A special debt of gratitude goes to the Foundation Oasi of Troina, Sicily, and its spiritual head, Don Luigi Ferlauto, for the inspiring effect of the emerging Citt Aperta and for funding the travel expenses involved in the work.
This book attempts to answer one of the most intriguing questions of our time: should we accept as a fait accompli the way our society is conceived and shaped, or can we have a say in this matter and assume the ethical responsibility involved? This suggests substituting an economy based on reciprocity and interdependence for one based based on the solipsist self-interested individual.
Our starting point is the social as a metaphor , that is to say a set of policy measures aimed to remedy the dysfunctions caused, in particular, by the economic: by this term we refer to an economy that (according to Polanyi) is disembedded from the other instances, mainly the social and political ones. In this context cooperatives function as attempts at alternative, rather than remedial, initiatives. The question is how such issues can be tackled at the global level.
To do this, the authors set out to examine the categories of language we use to conceive and shape our society and the world in which we live, by resorting to two interacting registers: the imaginary and the symbolic. Are these categories those of the imaginary register that privileges the notions of completeness , the accumulation of assets and money and the control over the Other and nature; in brief, the economic created by modern man to achieve his independence and alleged freedom? Or are, rather, these categories those of the symbolic register that privileges the notions of interdependence, reciprocity and debt, hence of incompleteness allowing for a situation of lack and loss? At the core of the problem we have two notions of man: on the one hand, the self-interested individual, the solipsist and undivided actor, and on the other, a subject prepared to admit his finitude, hence divided. As the French poet Rimbaud puts it, I is the Other.
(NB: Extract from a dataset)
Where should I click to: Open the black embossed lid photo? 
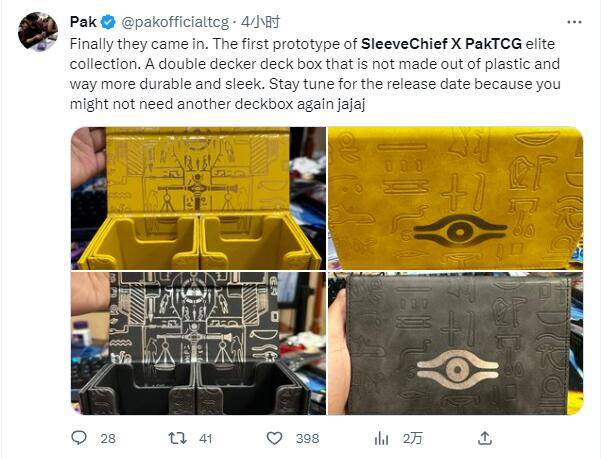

Two major approaches are used to analyse our subject matter. The first, from sociology, puts on stage a self-centred individual facing two realities, the economic and the social, with the task of integrating them. The second is a linguistic-anthropogical approach (AL). No longer seeing language as a means to represent a reality, or to communicate, and rather positing it as an act of enunciation, this approach avoids making the economic and the social two realities and instead questions the very enunciation of what is designated by these terms. This approach shows that the same categories of language, in a view of imaginary completeness, are paradoxically at work in both cases. As a matter of fact, the economic logic, typical of the individual and pursuing the imaginary of the full, the more, and accumulation, avoids all that could menace its completeness. The social, on its part, also doesnt tolerate losses, or risks, and aims to repair in an imaginary way all the slashes caused to the social tissue by the rush for completeness and aims to establish alternative centres of activity to control the economic.